Performance Optimization for Plumber APIs: Async

How async programming can improve API performance.
R
web
performance
Author

Joe Kirincic

Published

November 9, 2025

Introduction

This is the second post in a series about performance optimization for Plumber APIs. In the last post, we covered serialization; by tweaking object serialization code, we were able to cut processing time in half. This post focuses on improving the way our API handles concurrent requests using async programming.

What is async programming, and why does it matter?

To understand what async programming is, we first need to remind ourselves of how R works at a low level. When you make an API with {plumber2}, that app uses a synchronous execution model by default. By synchronous execution model, I mean that it processes one instruction at a time, sequentially. This is because R is a single-threaded programming language, so there cannot be more than one line of code being evaluated at a time in the same program. This synchronous execution model isn’t unique to R; all major programming languages operate this way by default. Many APIs work perfectly fine under this execution model, too, but in some circumstances, it can lead to disastrous performance. For example, imagine we have three incoming requests to our API, A, B, and C. Request A takes 10 seconds to complete, while Request B and Request C each take 1 second to complete. The following visual illustrates how these requests get processed.

Request A will take 10 seconds because it arrived first, but Request B will take 11 seconds because it has to wait for Request A to finish; and Request C will take 12 seconds because it has to wait for Request A and Request B to finish. If we imagine 3,000 incoming requests instead of 3, it’s clear how things can get ugly. The slow requests create bottlenecks that cause a cascading backup of all downstream requests. Our API spends most of its time waiting, not working. Users experience increased latency, or even request timeouts. In circumstances like this, we need a new execution model. That model is the asynchronous execution model.
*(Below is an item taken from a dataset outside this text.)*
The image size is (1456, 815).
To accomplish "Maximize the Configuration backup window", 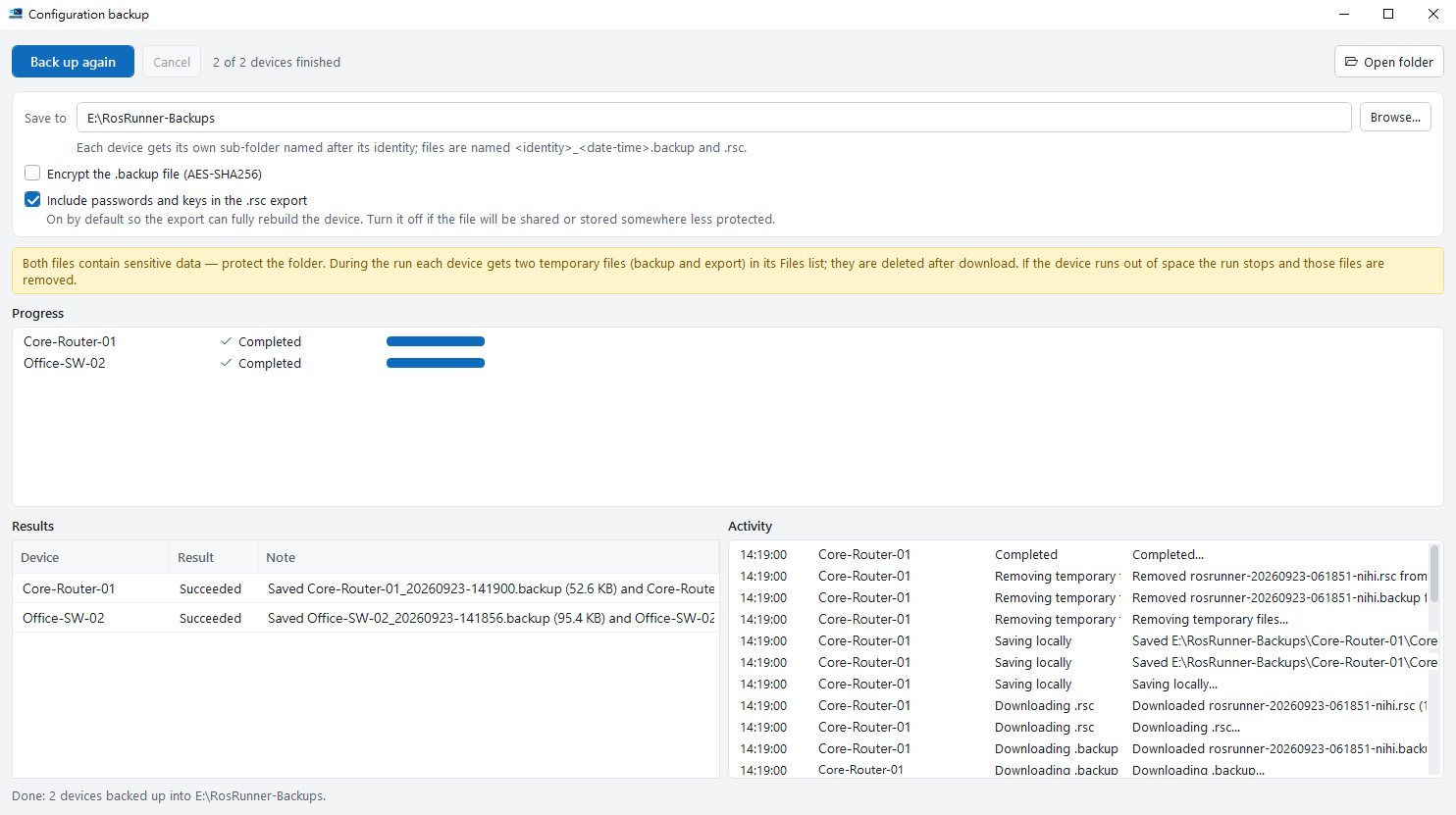I will [x=1388, y=14].
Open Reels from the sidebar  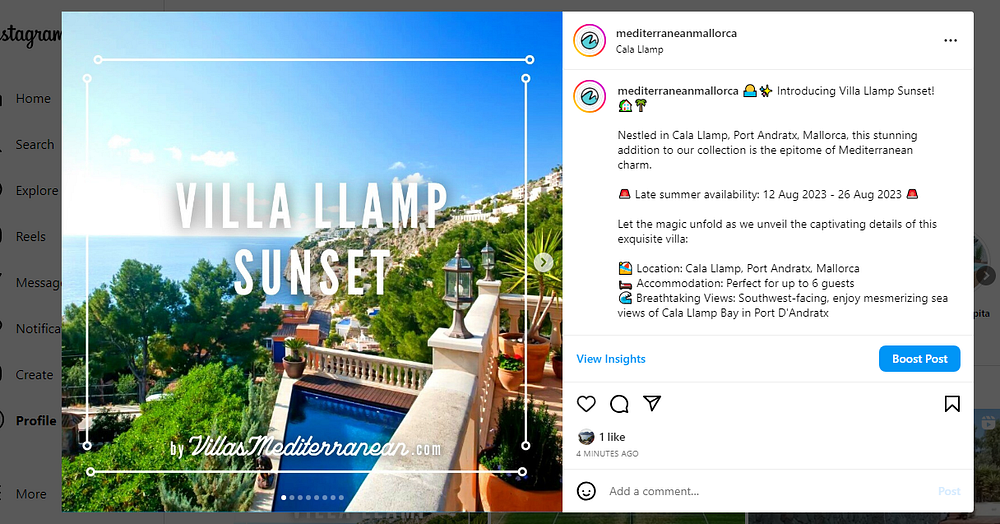31,236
Asynchronous programming is basically executing multiple computations without waiting for each one to finish. It’s computational multitasking. When Request A comes in, the API starts working on it, but when Request B and Request C come in, the API starts working on those requests, too. The end result is that Request A takes 10 seconds, and Request B and Request C each take only 1 second. Sounds great, but didn’t we just say that R is single threaded? This isn’t possible if we can only process one instruction at a time.

And yet, it is. The trick to pulling off async programming in {plumber2} is using background R sessions in addition to our main one. Consider the visual below.

Our main R session acts a relay, routing requests to workers and returning finished responses to the client, while the work our endpoints carry out happens inside these background R sessions. By default, {plumber2} uses the package {mirai} to coordinate these background R sessions. If you haven’t heard of {mirai} before, go check it out. It’s an amazing package for creating concurrent applications (and if you don’t believe me, believe Posit: it’s being used today by a lot of packages we all use, including {shiny}, {purrr}, and {tidymodels}).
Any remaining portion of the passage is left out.